Listen to the dramatic reading by Janine Annett:
Your officemate's lunch
This recently launched scent starts off with a strong base note of garlic, followed by a pungent basil middle note. Did I detect a hint of cauliflower? Perhaps some hard-boiled egg? It’s a one-of-a-kind combination of unexpected smells. The sillage, unfortunately, is excellent. The scent has wonderful staying power, because your office has no windows.
The office refrigerator
Without a doubt, this is a sophisticated fragrance that is no mere one-note wonder. Unlike so many of today’s scents that are simply inoffensive white florals or yet another take on vanilla, the office refrigerator contains prominent top notes of expired yogurt. In addition, the fridge has notes of mold and rotting greens, brightened with a tart vinegar note. An excellent blend of scents, not to be missed, particularly if you’re in search of an all-natural appetite suppressant.
The communal microwave
Imagine New York City in all its summertime glory: the fish market, the sewage treatment plant, the landfill, the subway during rush hour full of people who have not showered and have not used deodorant. All of that, and so much more, is present in the scent that comes from the communal microwave. When you first open the microwave door, the sharp smell of burritos greets you. But then, the base notes of reheated fish hit you. Inhale deeply, for you must use the communal microwave to reheat your leftover risotto, which will add another layer to the complex scent.
The coffee pot
Coffee, of course, is a classic scent. What sets the office coffee pot apart, however, is an unexpected peppery note that emerges upon the dry-down. The office coffee pot also has undertones of musk as well as roadkill and stale bread. This one’s sure to delight those in the office whose sense of smell (and spirit!) have become deadened over the years.
The kitchen sink
The distinct odor of an old sponge is instantly recognizable. But what’s that other note? It must be coming from the thin layer of grime that coats the sink. There’s also a bleach-y smell arising from the can of Comet next to the sink. Will the old sponge, the Comet, and the grimy sink ever mature and blend into their own melange, or will the scents remain somewhat distinct from each other?

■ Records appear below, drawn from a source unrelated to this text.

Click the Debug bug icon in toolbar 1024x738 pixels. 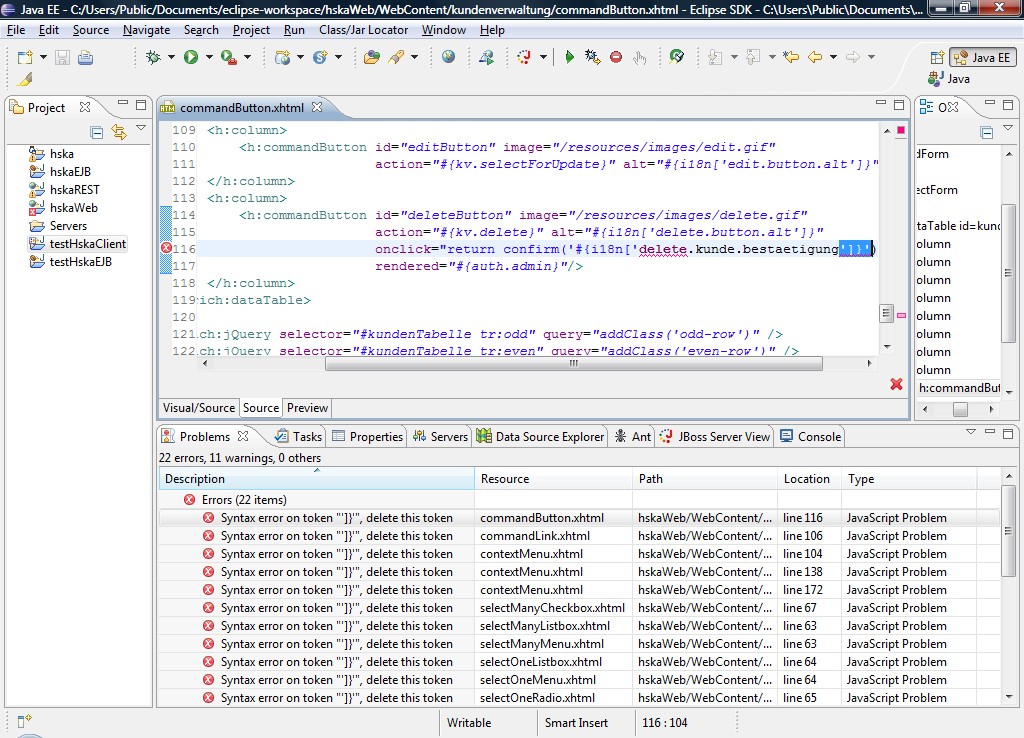pos(153,57)
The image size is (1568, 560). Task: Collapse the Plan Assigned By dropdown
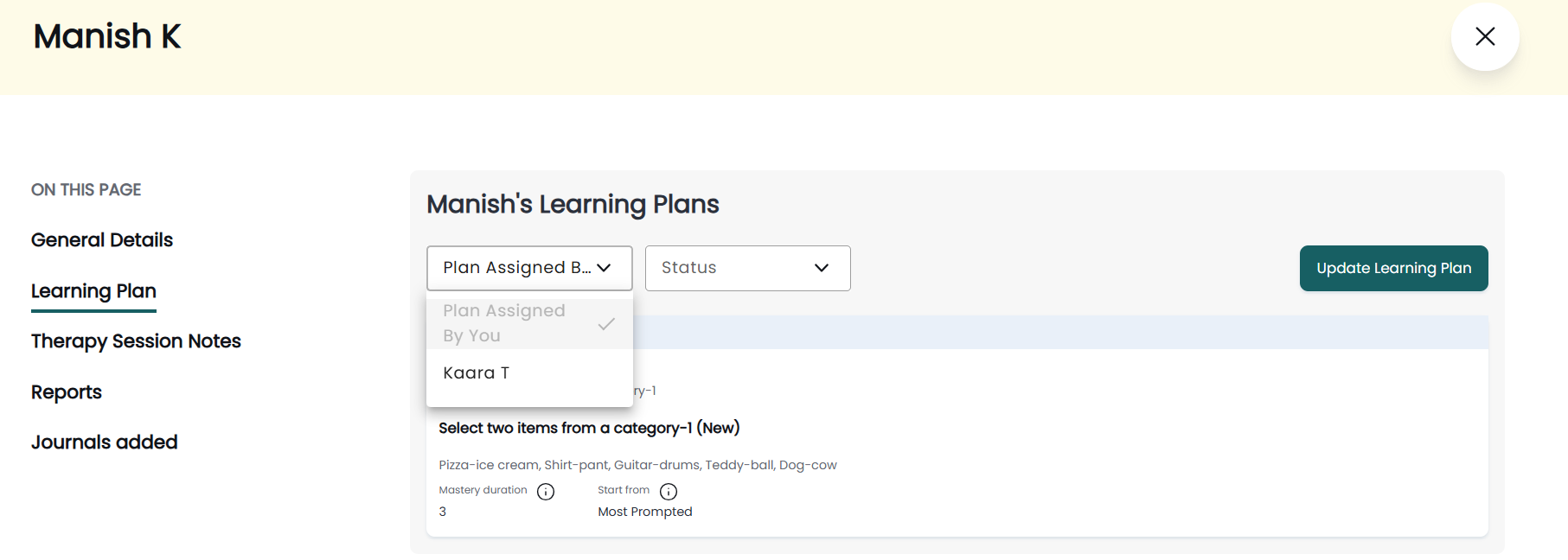[528, 268]
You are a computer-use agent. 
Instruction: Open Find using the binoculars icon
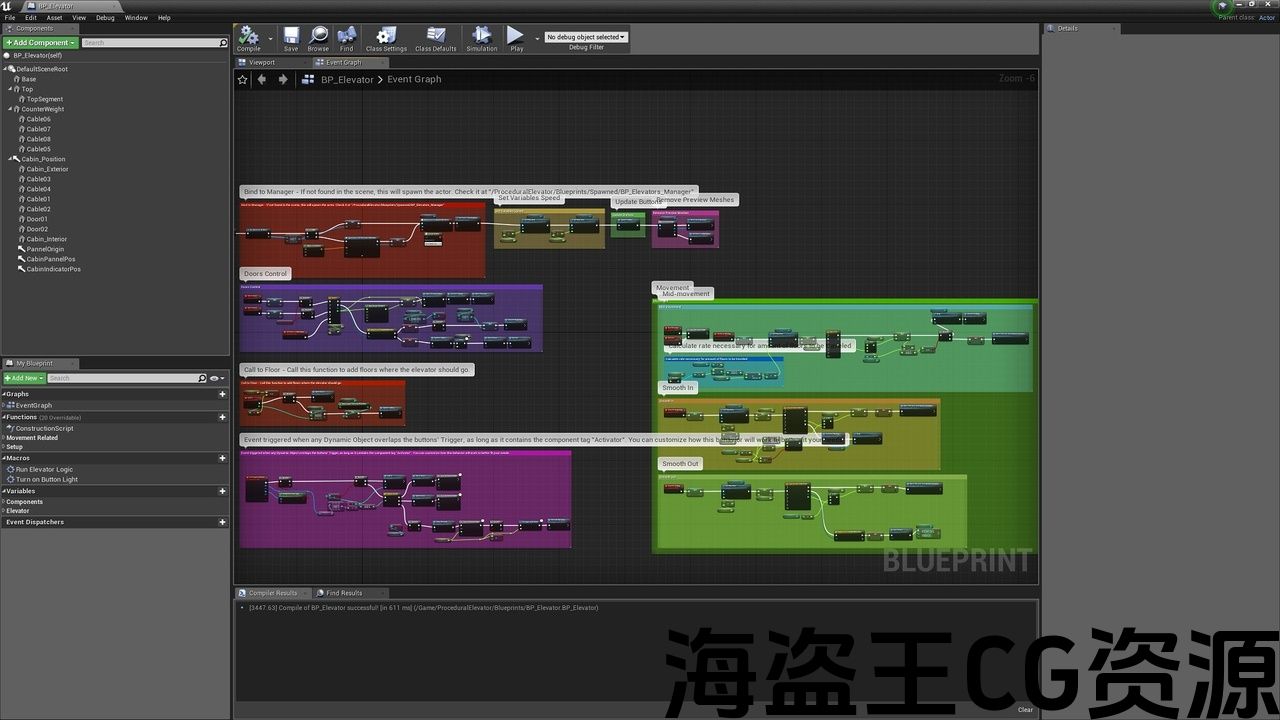pos(346,37)
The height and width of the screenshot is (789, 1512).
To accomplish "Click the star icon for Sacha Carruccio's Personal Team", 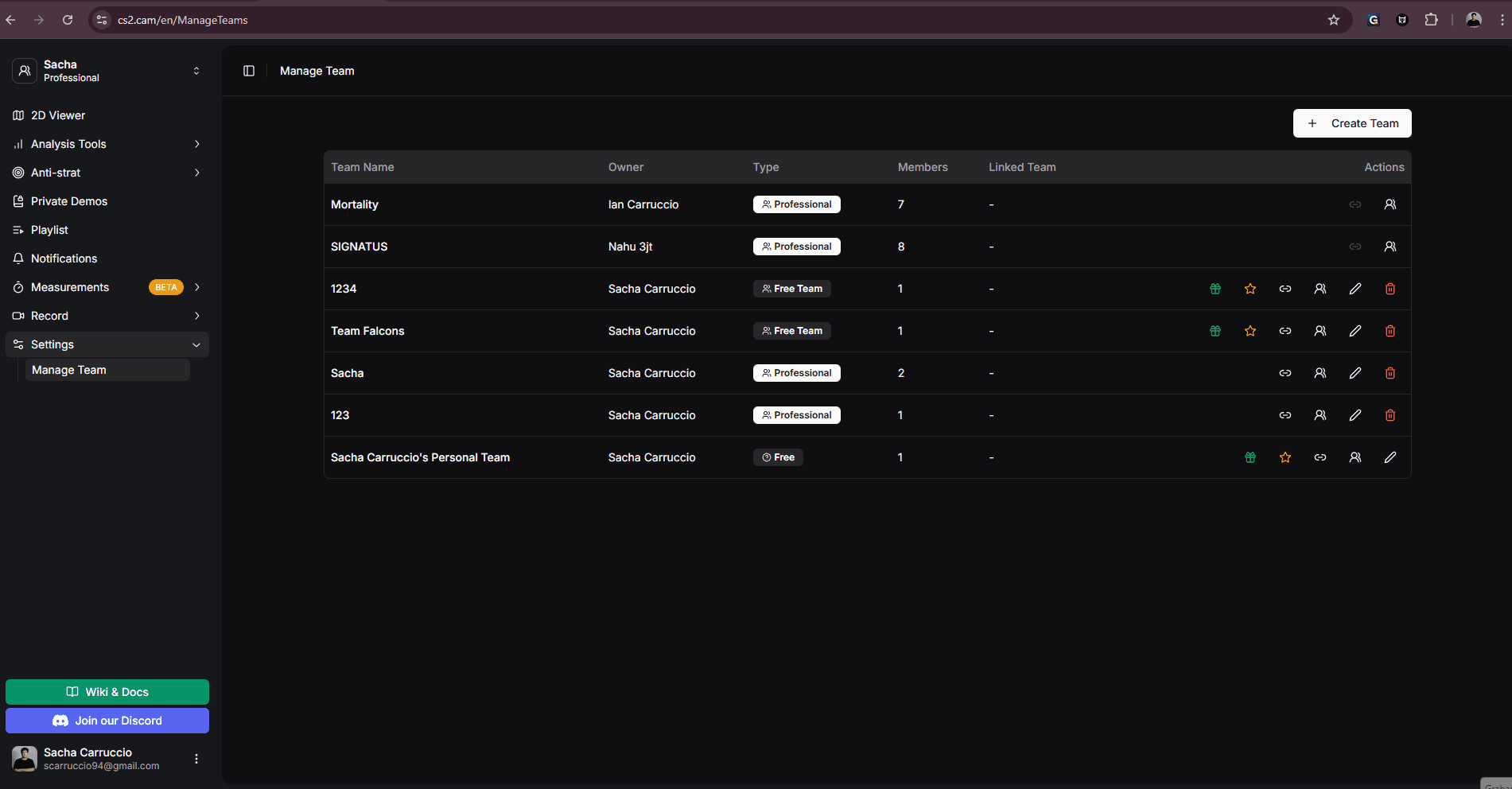I will [x=1285, y=457].
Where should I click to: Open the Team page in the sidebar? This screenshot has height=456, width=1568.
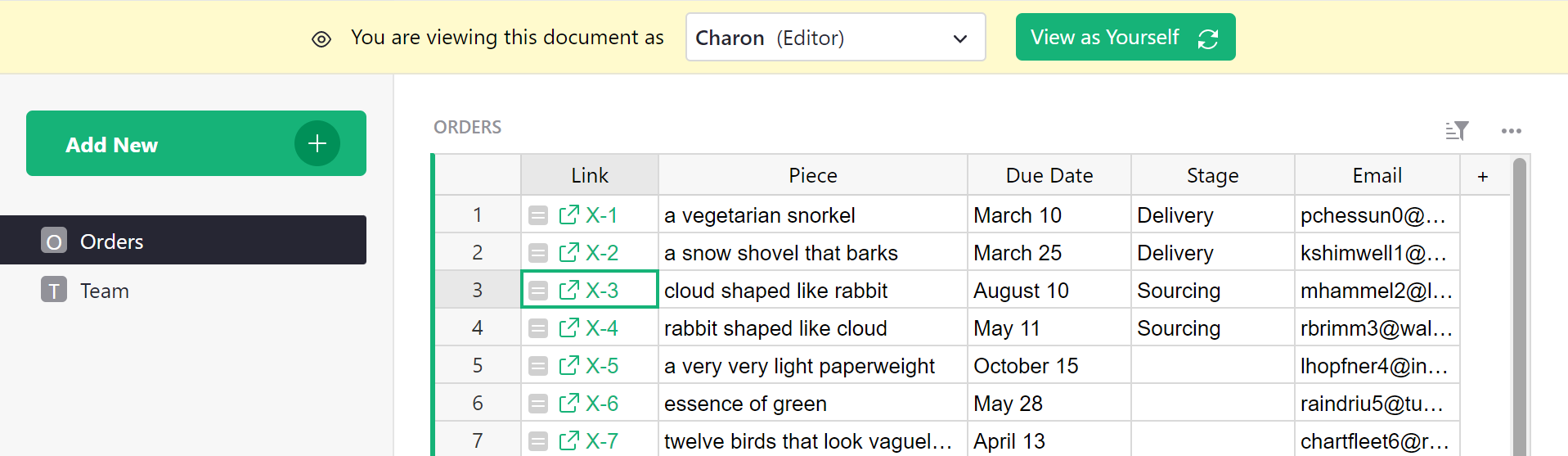click(x=105, y=291)
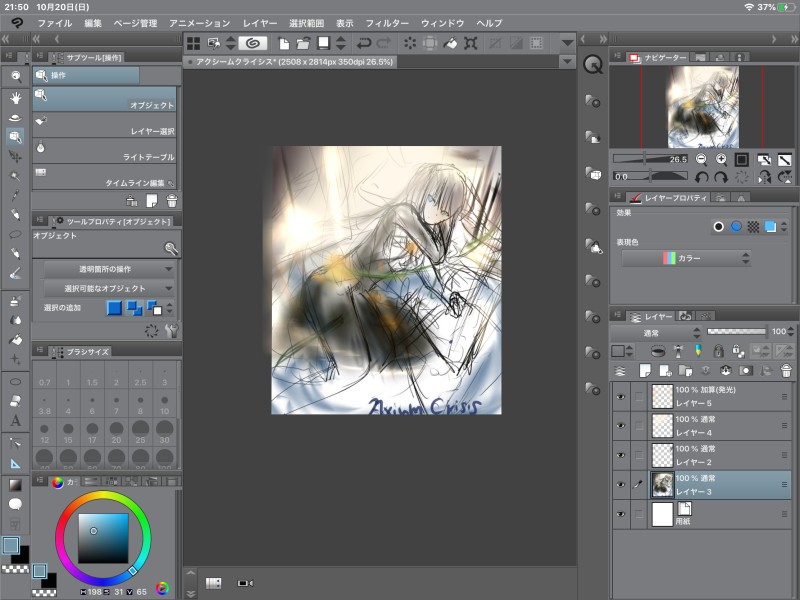Click the Undo arrow in command bar
The height and width of the screenshot is (600, 800).
pos(363,43)
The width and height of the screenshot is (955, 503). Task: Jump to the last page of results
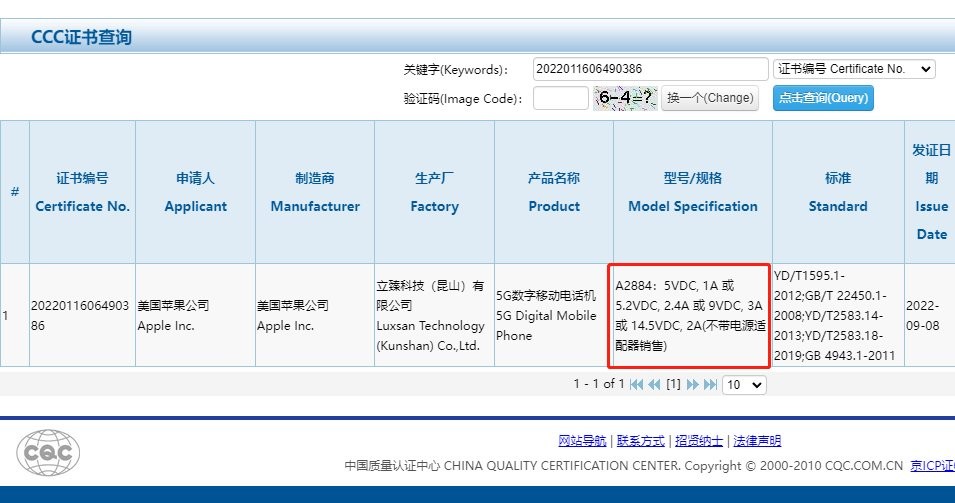click(710, 384)
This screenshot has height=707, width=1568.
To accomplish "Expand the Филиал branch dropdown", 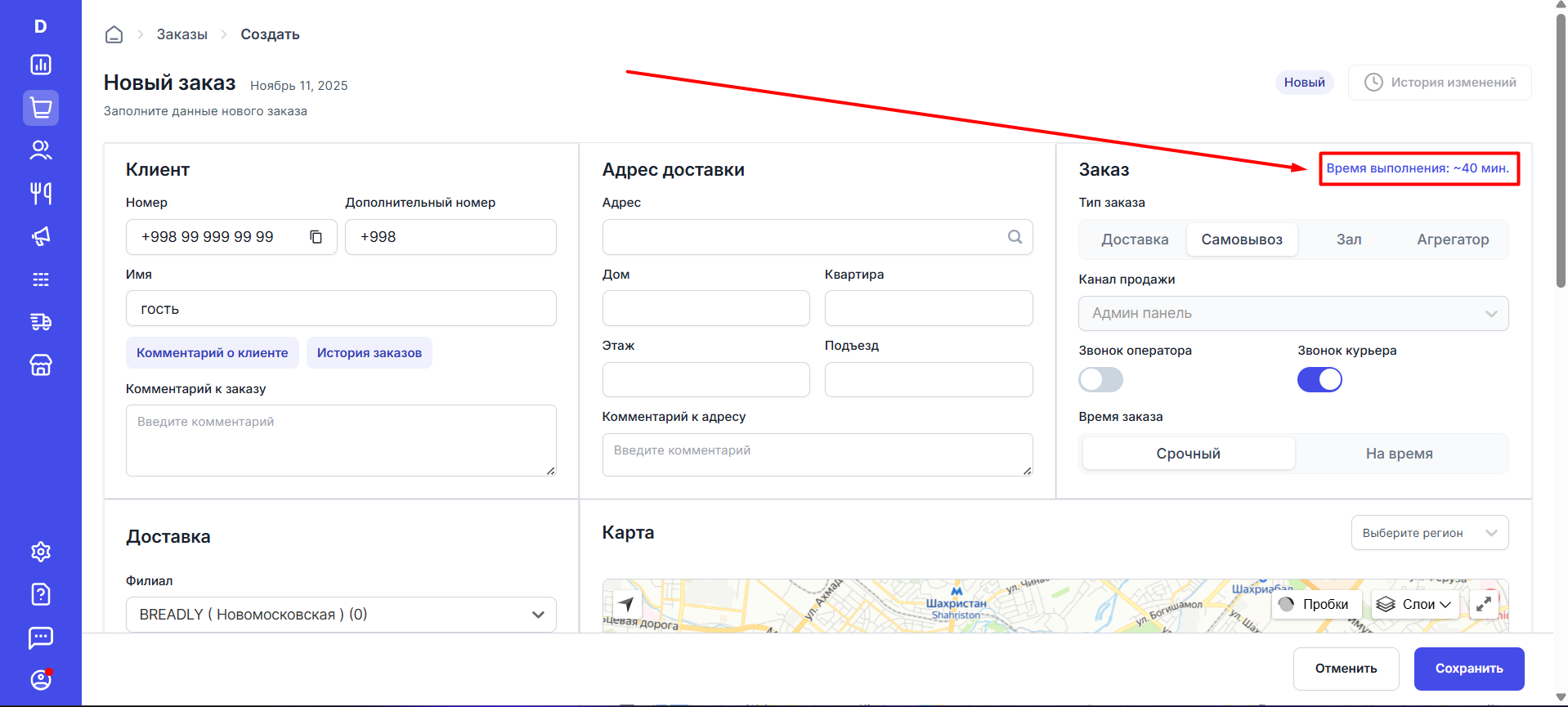I will pyautogui.click(x=341, y=615).
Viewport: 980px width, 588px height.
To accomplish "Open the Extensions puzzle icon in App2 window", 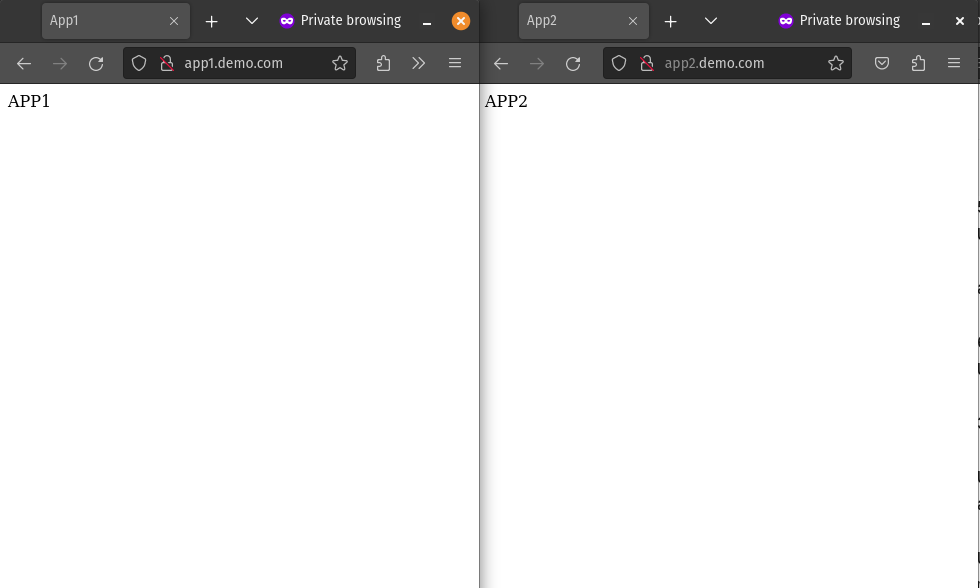I will pyautogui.click(x=918, y=63).
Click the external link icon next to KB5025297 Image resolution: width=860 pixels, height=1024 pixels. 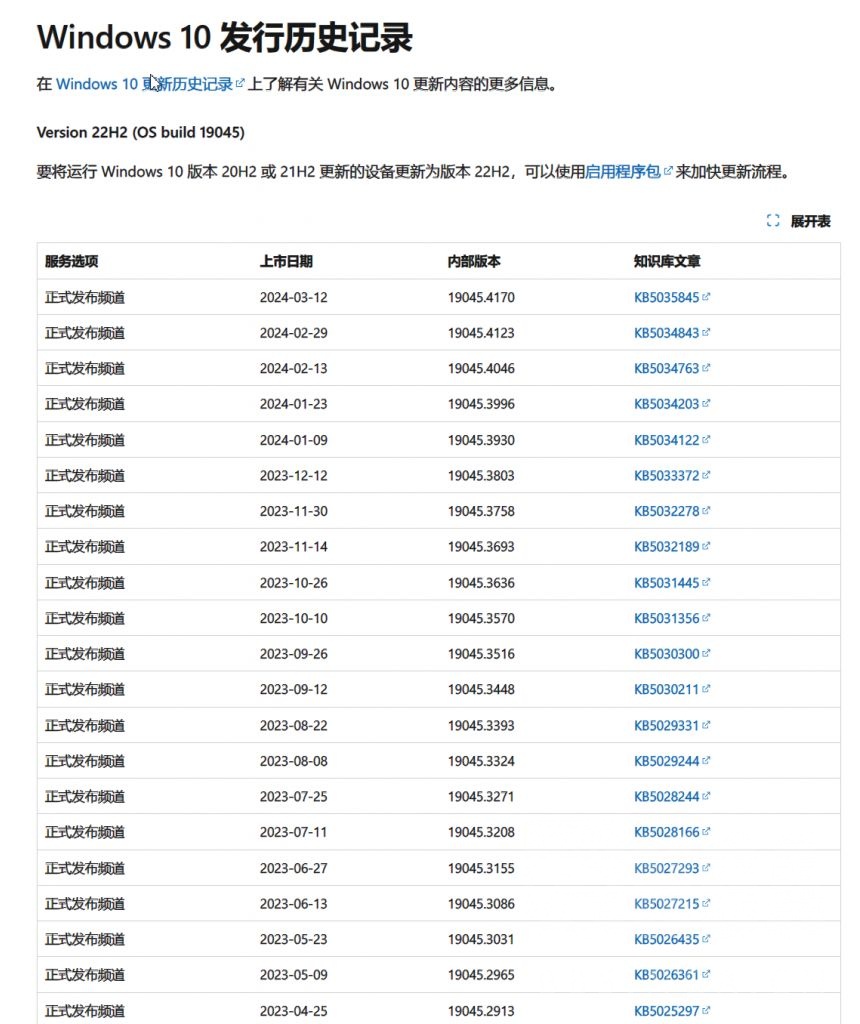pyautogui.click(x=707, y=1010)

Only time will tell.
Your colleague, Phil
Phil has a mysterious scent that waxes and wanes in its intensity, but never fully leaves. The first thing one notices is a strong cedar note, which often makes one wonder if Phil has been grilling salmon on cedar planks immediately before coming into the office. Sometimes he inexplicably smells strongly of raisins; other times he smells like sneakers that have been put away while they’re still damp. He also smells like pickles and cat dander.
The copier smells like burnt hair mixed with rubbing alcohol, an aldehyde scent that is hard to identify exactly but is probably not good for your long-term health.
You’d expect the bathroom to smell like human excrement, perhaps with some soap thrown in there, and it does—but it also smells like so much more, like someone has been eating soup in there. What kind of soup? Perhaps a minestrone. Why—and how—would someone eat soup in the bathroom? That unanswered question only adds to the mysterious allure of the scent of the office bathroom.
The conference room
The conference room smells like the place where a million dreams have gone to die.
We all know scent is tied strongly to memory, and who can forget the funk of shoes worn too often during the summertime? The smell of someone’s shoes in the office brings back memories of camp, of s’mores and fireplaces and trips to the lake, and living in too-close quarters with too many other people in a hot and humid environment.
A rotten banana that was locked in a cabinet for an indeterminate amount of time
It smells like a rotten banana, yes—but also like the way murderous rage would smell (if murderous rage had a smell) when Phil turned to you at 3 PM on a Monday and said, “Hey, look what I found in this cabinet” and showed you a rotten banana, and then informed you that he found the rotten banana last week but put it back in the cabinet where it stayed over the weekend. Why, Phil, why? I’d rather have you grill a salmon over a cedar plank in this office than keep a rotten banana around for no discernible reason.